SEIDNER'S FIGURE 8: Eighteen used four-cylinder enduro sedans participated in a 20-lap F-8 race on the third-mile and the criss-cross X-danger zone in the center of the infield. Robert Rice, 51, a 30+ main event winner of various “N of D” events, started from row two. He led every lap, despite late charges by Hollywood resident Todd Paperny and Mira Loma's Jeremy Queener—the P. 2-3 finishers. Jarod Johnson and Tony Cummings followed and were the final drivers on the lead lap.
The F-8 race brought oohs and aahs from fans after numerous near-misses and one collision at the X that sidelined a car that had just taken the lead. The race took 7:40.551 to complete and had 13 finishers. Demonstration runs followed on the front straight by the PYP “Inferno” pickup truck powered by a J-10 aircraft jet engine. Fire-belching jet exhaust bursts and smokey output amazed spectators.
SEIDNER'S SKID PLATE CARS 20: Only four of 38 four-cylinder enduro sedans entered in the skid plate car race scratched after problems in earlier events. Teams raced on the third-mile oval in a clockwise-direction instead of the usual counter-clockwise route. A friendly “family-feud” developed between brothers-in-law and all-time IS skid plate winners Sean Brennan, 27, and Mike Di Gregorio, 28. Di Gregorio led laps 1, 13 and 17 in his same black No. 18 car since 2013—a 1995 Honda Accord. Austin Lee led laps 2-3. Brennan's black No. 33 1992 Acura Integra led laps 4-12, 14-16, and 18-20. He won by 30-yards (3.840 seconds) over Di Gregorio. Lee was third with Honda Accords of S. Belling and Robbie Salcido the only other drivers on the lead lap and 28 of 34 starters still circulating.

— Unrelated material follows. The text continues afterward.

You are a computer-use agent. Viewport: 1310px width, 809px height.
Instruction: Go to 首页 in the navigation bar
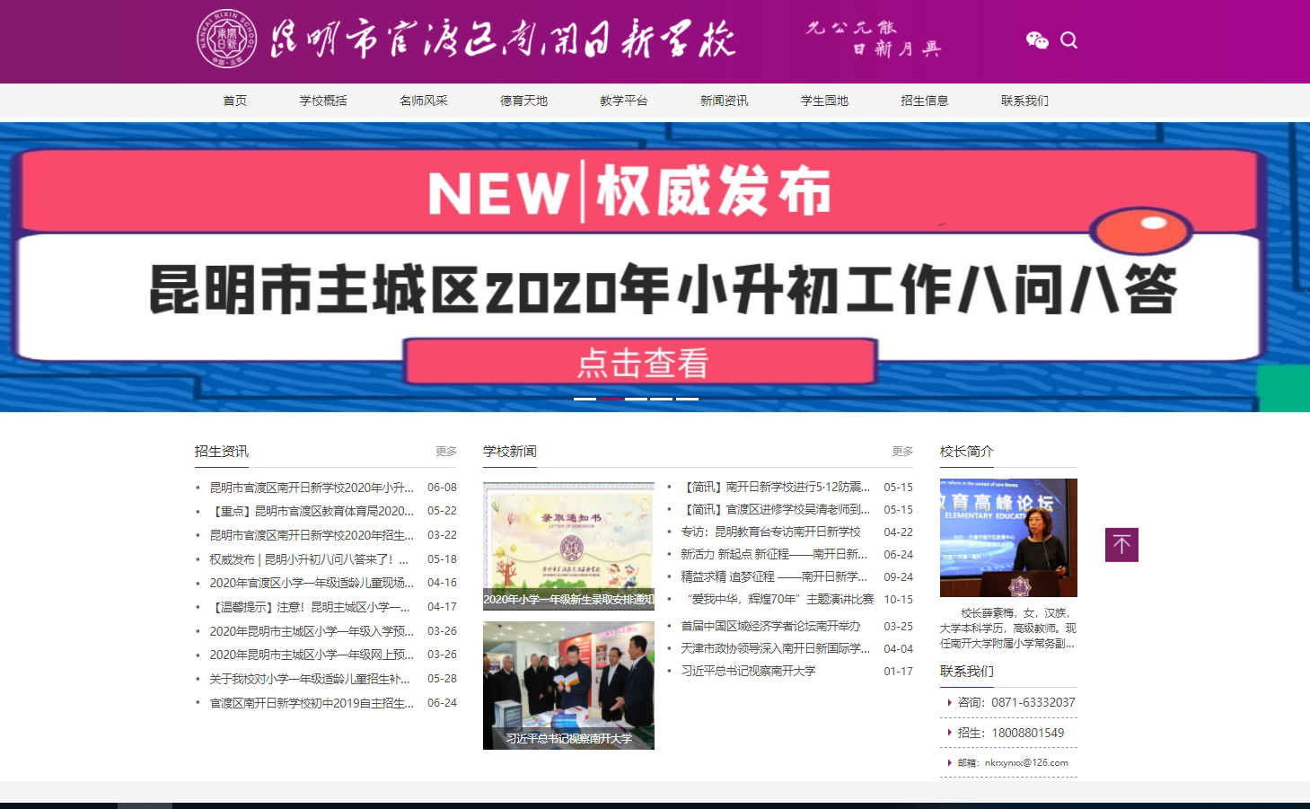tap(235, 101)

Leader Brennan hit a spinning car entering turn one on consecutive laps (L8 and 9) and stopped briefly. P. 2 Di Grigorio also stopped to miss Brennan's back bumper. Brennan continued without losing first place. The all-green flag race took 12:16.246. It was the 53rd SPC main event since Robert Rice introduced the popular event at IS in 2009. Brennan now has 12 SPC victories to 14 by Di Grigorio.
DEMO DERBY: Five drivers took part in an eight-minute demolition derby with enduro cars on a watered section of the start/finish infield. Shayla Zins won in a Honda. Her Low Budget TV video-producing friends Jeffrey Best and Tommy Mason earned second and third positions.
TRAILER RACE: Eighteen vehicles (sedans, pickup trucks, station wagons and three Chevy El Caminos) towed trailers with jet skis, camper shells and/or house trailers of various sizes. They ran 30 or more laps counter-clockwise on the watered third-mile oval. Drivers used motorized mayhem and tried to smash trailers of others and score “entertainment value points” to delight fans. The track quickly became littered with debris. Michael Avrick's pickup truck won over Robert Rice and Jeffrey Best after 22-minutes. There was one brief red flag to extinguish an engine fire.
The advertised ten-minute aerial fireworks show launched from beyond the backstretch wall. It lasted to 10:23 pm and kept nearly all spectators in their seats. The next racing event at IS will be on Saturday, March 25 with a pair of prestigious touring stock car series present. NASCAR K & N West Series teams will race a pair of 100-lap main events. The Spears Mfg Southwest Tour Series will race one feature between the two K & N West mains.